The Feds Just Hit Notorious Swatter Tyler Barriss With 46 New Charges. He Intends to Plead Guilty

Credit to Author: Brendan Koerner| Date: Thu, 25 Oct 2018 16:53:57 +0000

Three days after last Christmas, a 25-year-old Los Angeles man named Tyler Barriss allegedly called police in Wichita, Kansas, and pretended that he’d murdered his father and was holding hostages in a house near the city’s downtown. Barriss thought the house belonged to an avid Call of Duty gamer he wanted to harass, but he was mistaken about the address. (WIRED has published a detailed account of the case.)

When the cops showed up in force, 28-year-old Andrew Finch opened his front door to see what the commotion was about; seconds later he was dead, shot by a police sniper across the street. It was the first time this sort of vile prank—commonly known as swatting—had resulted in a death, and Barriss was charged with a litany of crimes in state and federal court, including involuntary manslaughter. He was extradited to Kansas, where he’s currently being held.

Now Barriss’ considerable legal troubles have become even more complex. Late yesterday, federal prosecutors in the Central District of California filed a criminal information document that accuses Barriss of a vast new array of crimes. The earliest date back to September and October of 2015, when prosecutors allege that Bariss phoned in a series of bomb threats to schools in Ohio, New Hampshire, Nevada, Massachusetts, and Illinois. (Barriss told me that he “evacuated” these schools because his online Halo friends were students there, and he wanted to give them a day off class.)

But the bulk of the 46 crimes detailed in the document occurred during the last four months of 2017, shortly after Barriss was released from Los Angeles County Jail after having served nearly two years behind bars. (He had pled no contest to two separate crimes: Making bomb threats against an ABC affiliate in October 2015, and violating a protective order that had been taken out by his grandmother in January 2017.) Those crimes run the gamut from bomb threats to swattings to bank fraud, and several involve unindicted co-conspirators who are identified only by their Twitter handles: @Internetlord, @Tragic, @Throw, and @Spared.

Prosecutors allege, for example, that Barriss called police in Dedham, Massachusetts, and claimed to be an ISIS member who had planted a bomb inside a local television station; that he swatted someone in Milford, Connecticut, at the request of @Internetlord; and that he accepted three payments of $10 each from @Throw in exchange for swatting people in Avon, Indiana, and Cincinnati. The bank fraud charge, meanwhile, centers on @Internetlord’s alleged use of a stolen credit card to buy a NASA hat for Barriss, who was living in a Los Angeles homeless shelter at the time. (Barriss conducted his campaign of terror from the computers at a nearby public library.)

The filing of the criminal information document in California is part of a recent flurry of legal activity involving Barriss. On September 26, the pending trial in his involuntary manslaughter case, which had been scheduled to begin in a Kansas state court on October 1, was postponed until January 7.
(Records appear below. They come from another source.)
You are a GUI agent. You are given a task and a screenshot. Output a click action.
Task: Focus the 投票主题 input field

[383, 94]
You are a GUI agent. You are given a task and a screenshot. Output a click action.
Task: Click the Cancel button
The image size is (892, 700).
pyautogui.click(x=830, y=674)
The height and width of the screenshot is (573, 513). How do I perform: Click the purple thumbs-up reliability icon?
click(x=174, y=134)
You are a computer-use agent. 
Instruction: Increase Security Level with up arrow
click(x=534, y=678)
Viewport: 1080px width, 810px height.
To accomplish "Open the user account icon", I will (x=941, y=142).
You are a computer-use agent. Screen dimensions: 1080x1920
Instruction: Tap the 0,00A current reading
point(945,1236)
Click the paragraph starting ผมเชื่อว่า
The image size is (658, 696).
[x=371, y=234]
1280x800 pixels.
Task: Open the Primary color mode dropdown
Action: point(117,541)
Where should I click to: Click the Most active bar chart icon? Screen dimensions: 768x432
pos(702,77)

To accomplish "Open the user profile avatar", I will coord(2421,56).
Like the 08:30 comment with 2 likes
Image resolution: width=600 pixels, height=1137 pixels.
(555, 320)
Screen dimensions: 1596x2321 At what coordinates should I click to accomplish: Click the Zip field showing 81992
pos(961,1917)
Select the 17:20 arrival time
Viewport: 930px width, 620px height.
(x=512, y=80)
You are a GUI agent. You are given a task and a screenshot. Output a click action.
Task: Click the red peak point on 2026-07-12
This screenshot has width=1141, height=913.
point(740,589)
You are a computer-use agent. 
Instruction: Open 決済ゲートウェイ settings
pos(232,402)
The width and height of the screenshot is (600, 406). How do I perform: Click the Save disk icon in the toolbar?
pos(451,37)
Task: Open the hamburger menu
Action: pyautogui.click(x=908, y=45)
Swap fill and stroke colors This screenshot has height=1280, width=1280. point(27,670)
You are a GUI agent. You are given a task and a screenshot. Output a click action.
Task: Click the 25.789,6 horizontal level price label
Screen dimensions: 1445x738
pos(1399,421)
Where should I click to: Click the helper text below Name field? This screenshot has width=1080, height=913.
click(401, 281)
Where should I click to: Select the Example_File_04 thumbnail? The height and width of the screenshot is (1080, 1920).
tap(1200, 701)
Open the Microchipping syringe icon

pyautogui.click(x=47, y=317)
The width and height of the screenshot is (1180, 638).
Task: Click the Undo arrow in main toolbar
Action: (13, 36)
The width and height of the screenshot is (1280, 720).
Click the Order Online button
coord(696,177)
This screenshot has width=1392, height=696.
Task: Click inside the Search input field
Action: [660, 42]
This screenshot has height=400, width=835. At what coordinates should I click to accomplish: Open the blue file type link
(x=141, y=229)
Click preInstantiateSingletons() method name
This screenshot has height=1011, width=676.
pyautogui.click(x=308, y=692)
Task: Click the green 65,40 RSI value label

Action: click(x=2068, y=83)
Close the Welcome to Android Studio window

That same day, Barriss was formally transferred into the custody of the US Marshals. He’s now being held in a detention center in Newton, Kansas, about 25 miles outside Wichita, as he awaits trial in the federal District of Kansas for charges ranging from cyberstalking to wire fraud. (Shane Gaskill, whom Barriss allegedly intended to target in the Wichita swatting, and Casey Viner, an Ohioan whom prosecutors claim asked Barriss to carry out the hoax, are co-defendants in the case; both have pled not guilty.)

The California case appears likely to be rolled into the federal case in Kansas. Barriss’ federal public defender has already requested that the case be transferred to the District of Kansas, where Barriss would then to plead guilty to the charges listed in the criminal information document. It is highly possible that a third federal case involving Barriss could be transferred in a similar manner: In May he was indicted in the District of Columbia for phoning in bomb threats to the FBI and the Federal Communications Commission.

The growing legal pressure on Barriss comes amid increased state and federal efforts to combat the menace of swatting. In April, for example, Kansas Governor Jeff Colyer signed into law the Andrew T. Finch Act, which increased the maximum penalty for swatting to 41 years. Two months later, Congressman Eliot Engel, a New York Democrat, introduced a federal anti-swatting bill. And Seattle police recently launched a program that invites people who think they might be targeted by swatters, such as high-profile Twitch streamers, to share their concerns with the cops, so that dramatic 911 calls involving their addresses can be handled with appropriate skepticism.

The California charges may heap further misery on Barriss, but that doesn’t bring much satisfaction to the family of Andrew Finch. Finch’s mother, Lisa, has directed the bulk of her ire at the Wichita Police Department, which she believes acted with extreme recklessness on the night of her son’s death. She is suing the city and several of its police officers in federal court for violating Andrew’s civil rights. Barriss, meanwhile, is someone she rarely allows herself to mention. “I’m glad he’s caught—maybe that will save other people’s lives,” she says. “But why are they just now doing this? Why didn’t they stop him earlier?”